Quelle peut être l’influence sur les assolements ?
J.C. : Une partie des agriculteurs pense qu’ils peuvent faire le choix d’attendre. D’autres modifient leurs assolements pour avoir moins d’azote à acheter. Ils mettent en place des cultures connues pour être peu gourmandes en azote comme des légumineuses dont le soja et le tournesol en tête de rotation pour se substituer au maïs.

Le marché est-il capable d’absorber cette tendance en termes de débouchés ?
J.C. : Nous avons la volonté de développer une filière soja régionale. On emblave entre 3.000 et 3.500 ha de soja en tout : production animale, alimentation humaine et semence. Oxyane peut monter à 4.500 ha. La demande est croissante, non seulement en raison du prix de l’azote, mais surtout pour la recherche de protéine produite localement. Les éleveurs ont besoin de tourteaux de soja pour l’alimentation animale.

Quelle est la stratégie d’Oxyane ?
J.C. : Nous sommes orientés vers un développement des filières. C’est le cas pour le maïs, les blés et le soja. Il s’agit de structurer la collecte en vue d’une trituration locale du soja sous la marque Localp. Une réflexion est en cours pour transformer le soja destiné à la consommation locale de façon autonome.

Garantissez-vous la disponibilité de la semence de soja ?
J.C. : Oxyane fait partie de l’union Top semence, le premier multiplicateur de semences de soja en France. Nous sommes organisés pour pouvoir faire face à la demande.

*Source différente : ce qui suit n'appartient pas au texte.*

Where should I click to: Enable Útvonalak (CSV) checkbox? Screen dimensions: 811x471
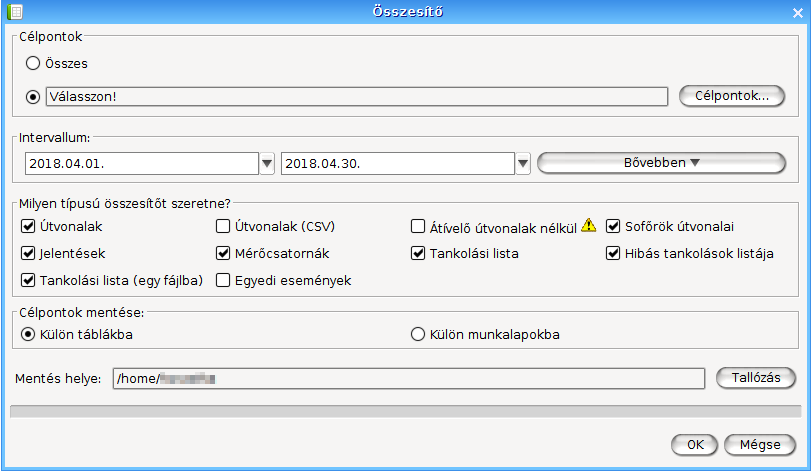click(224, 227)
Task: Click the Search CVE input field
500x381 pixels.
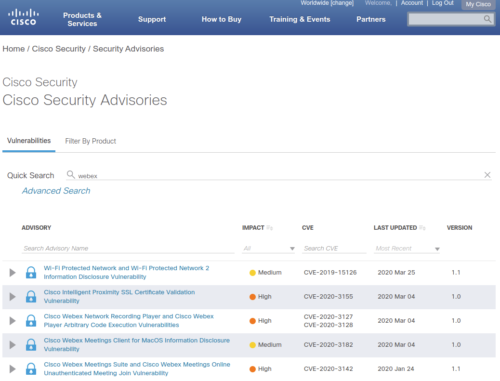Action: [334, 248]
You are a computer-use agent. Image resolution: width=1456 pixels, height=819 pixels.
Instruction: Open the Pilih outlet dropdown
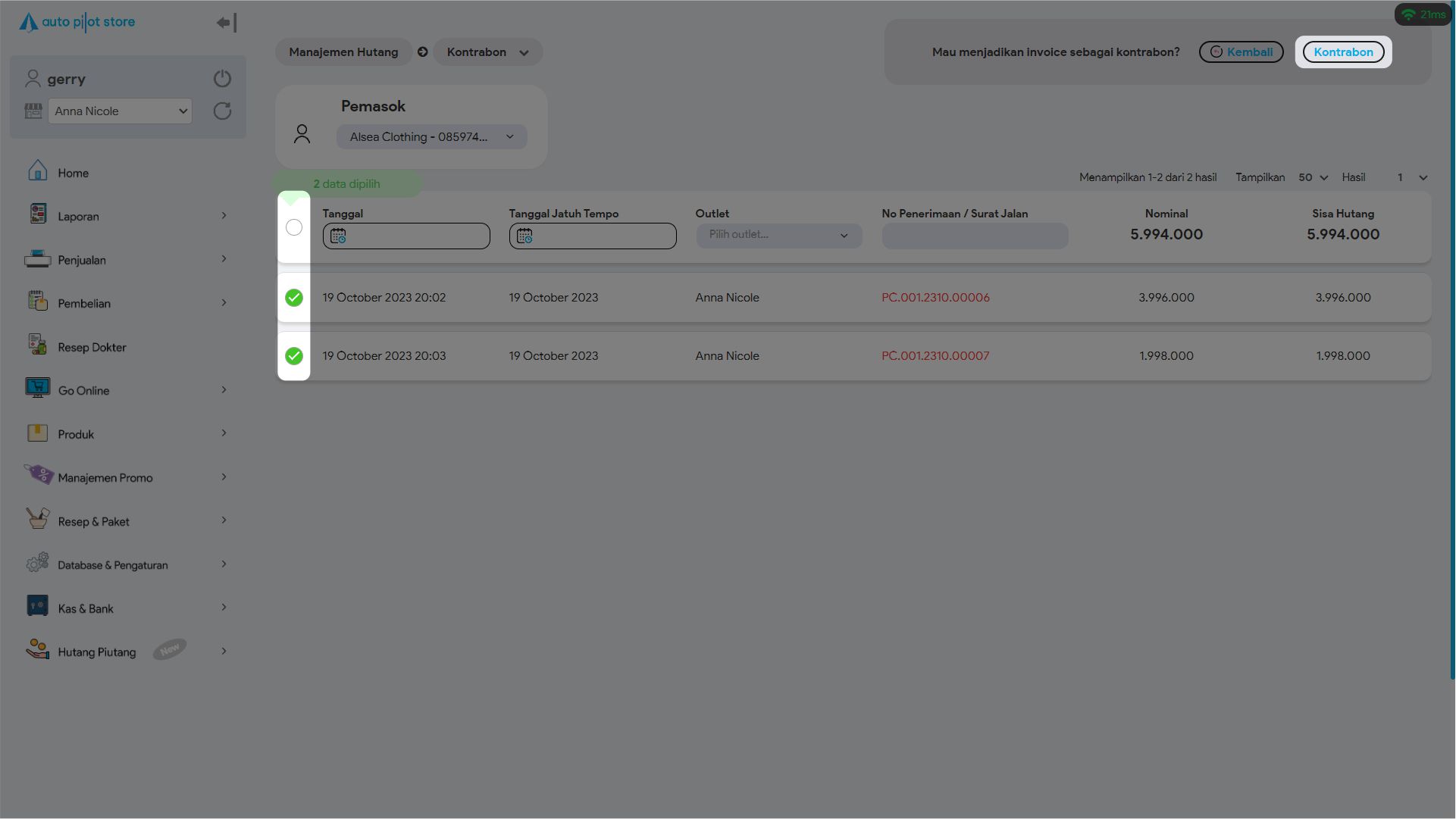pos(778,236)
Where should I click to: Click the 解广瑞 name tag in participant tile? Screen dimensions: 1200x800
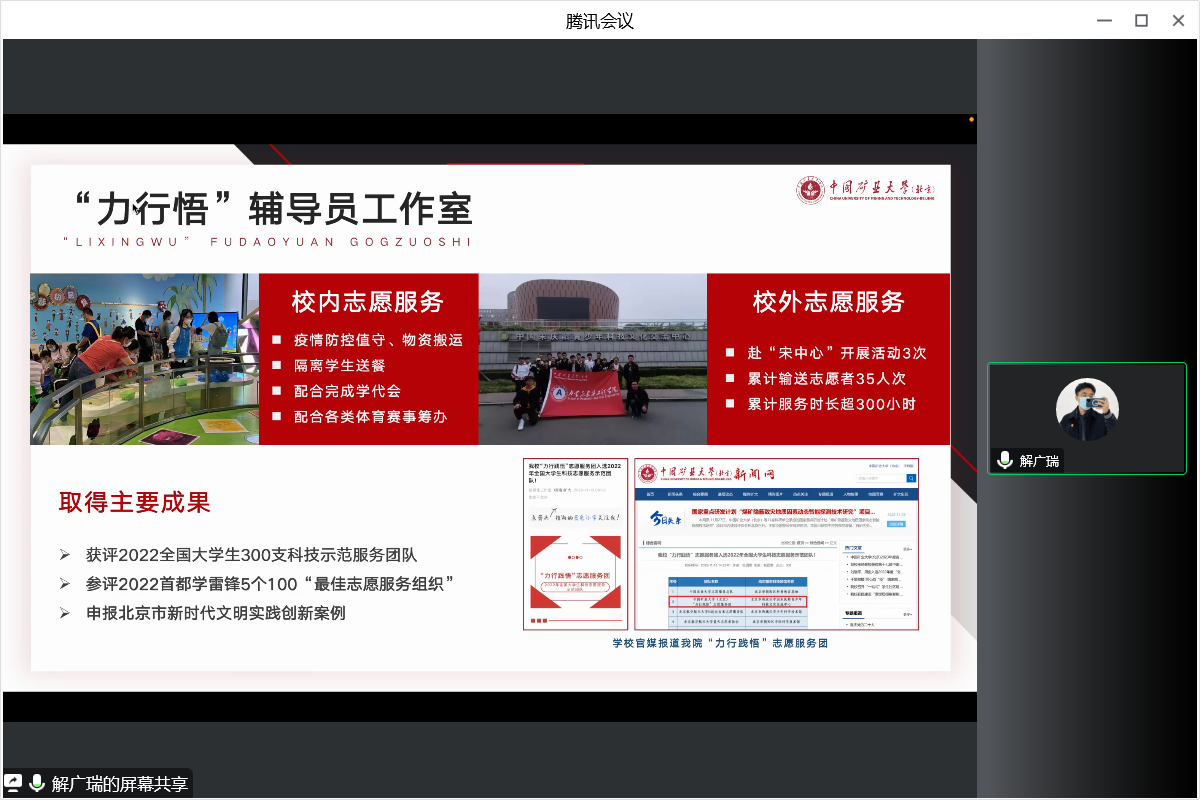pyautogui.click(x=1039, y=461)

Le plan de production de soja s’est traduit par une augmentation de 20 % des semences, et 100 % de la production de semences de soja de Top semence est produite en Rhône-Alpes, ce qui représente environ 1.000 ha (sur une production totale de 3.500 ha).

Quelle analyse portez-vous sur cette évolution du marché ?
J.C. : Il y a deux éléments sans relation directe au départ. D’une part, la volonté d’Oxyane de développer les hectares de culture de soja et d’autre part, la hausse du cours des matières premières azotées. Ce qui explique l’accélération de la transition vers une production plus importante de soja dans la région.